Dead or Alive 5 Plus (stylized as Dead or Alive 5+ and abbreviated to DOA5+) is a fighting game in the Dead or Alive series, developed by Team Ninja and released by Tecmo Koei for the PlayStation Vita in March 2013. An expanded handheld port of the 2012 game Dead or Alive 5, DOA5+ was met with positive critical reception, gaining better scores than the original.

Gameplay

Dead or Alive 5 Plus  introduces new training options, such as Command Training to practice attacks, Combo Challenge to master combos, and a free training mode enabling players to focus on the particular attacks they want to learn. It also features cross-platform abilities, enabling the users of different PlayStation systems to fight online matches, to share downloadable content (DLC) from the PlayStation Store with the original version, and to swap the save data between the PS3 and Vita.

In addition to the normal control system, Plus features optional touchscreen-based moves in the Touch Play Mode, where the fights are seen via a first-person  perspective view and the players touch, flick, and pinch the screen to attack their opponents. It also offers the game's breast motion physics with four settings: stilled, "Natural", "DOA", and "OMG".

DOA5+ lacks Story Mode Missions and Lobby Matches, as well as an ability to upload the recorded fights to YouTube. Tag Fights are available only in the Story Mode, while Versus, Arcade and Time Attack modes are solo only.

Development and release
Dead or Alive 5 Plus was revealed on December 1, 2012. The demo version of DOA5+ was made available on March 19, 2013, the day of the game's release in North America.

The Collector's Edition of Dead or Alive 5 Plus in Japan includes download codes for 12 bonus "sexy costumes", a Vita cover, Dead or Alive 5 Soundtrack Volume 2, and a code to download the "extreme private gravure movie". The Dead or Alive 5 Cross Play Pack includes copies of the game for both the Vita and PS3, along with "sexy costumes for Kasumi, Ayane and Tina, cheerleader costumes for Kasumi, Ayane and Tina, codes for the "Premium Sexy Costume" and "Paradise Sexy Costume" packs, and a code for the "extreme private gravure movie". The "costume & video set" was also made available as a paid downloadable content in limited time offer during April–May 2013.

Reception

Dead or Alive Plus for the PlayStation Vita received universally strong reviews for its high-quality graphics and control system, as well as its extra features. Several reviewers regarded it as a much better conversion than Team Ninja's own earlier Ninja Gaiden Sigma 2 Plus (released for the Vita in February 2013), in particular for DOA5+'''s consistent frame rate of 60 frames per second (as opposed to only 30 fps in NGS2+). However, some noted that they would recommend the purchase only for those who do not own another version of Dead or Alive 5 already.

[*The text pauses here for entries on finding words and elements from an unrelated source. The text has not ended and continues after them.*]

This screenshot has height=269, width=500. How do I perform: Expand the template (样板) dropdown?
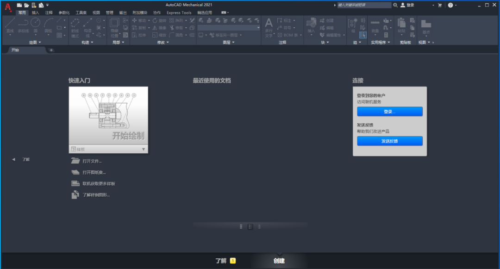click(143, 149)
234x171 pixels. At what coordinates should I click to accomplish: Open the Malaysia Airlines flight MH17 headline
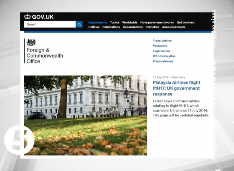[176, 88]
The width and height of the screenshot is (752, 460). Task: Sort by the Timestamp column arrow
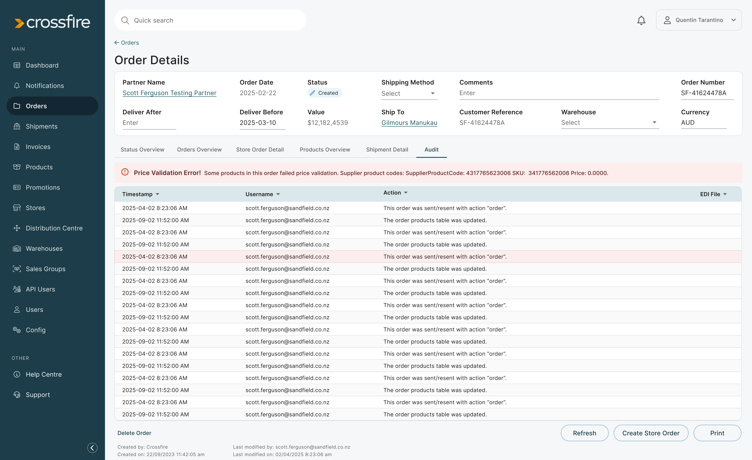(x=157, y=194)
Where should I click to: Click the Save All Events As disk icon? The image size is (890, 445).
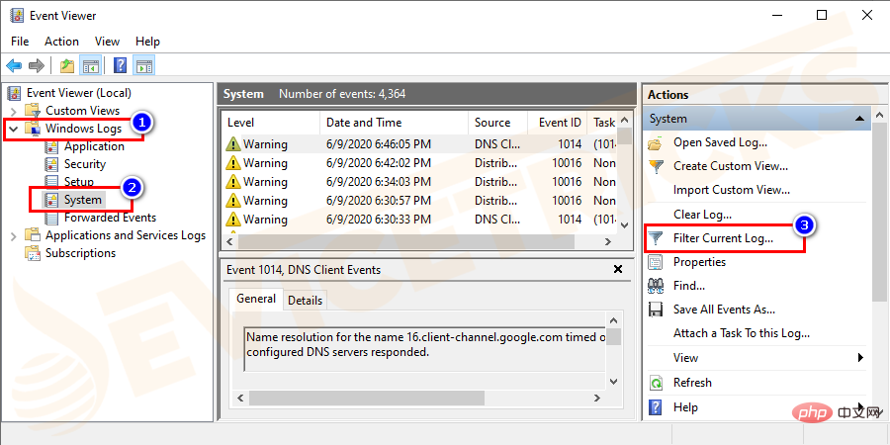656,310
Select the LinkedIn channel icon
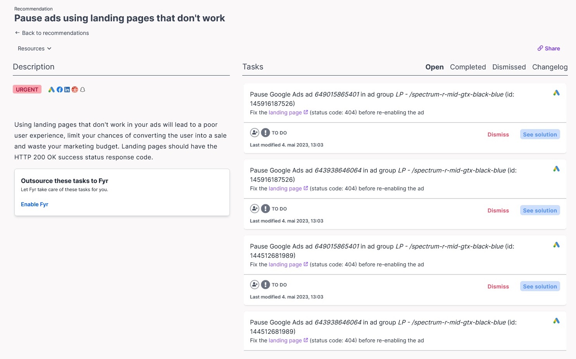The image size is (576, 359). pos(67,89)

IGN's Vince Ingenito wrote that "much like Ultimate Marvel vs. Capcom 3, this is a textbook example of a fighting game port done properly," adding that "for a version that fits neatly inside your pocket, you can't ask for much more than that." Destructoid's Ian Bonds compared it favorably to the Vita port Mortal Kombat, writing that "one of last year's best fighting games on home consoles has become one of this year's best handheld fighters." Steve Hannley of Hardcore Gamer wrote that the Vita version not only "remains the great fighting game it was on consoles and is enhanced here with multiple new and exciting additions" but being "the handheld rendition of a graphically-intense six month old game makes that fact alone worth the price of admission." According to Game Revolution, "Dead or Alive 5+ succeeds with arresting visuals, expansive console-quality modes, unique touchscreen gameplay, and the reliable replayability of a fighter, all in your pocket." Ryan King of NowGamer called it "the perfect game for Vita with a control scheme that works, lovely visuals and a rock solid port behind it," being not only "one of the best-looking games on Vita" but also "definitely one of the most fun." 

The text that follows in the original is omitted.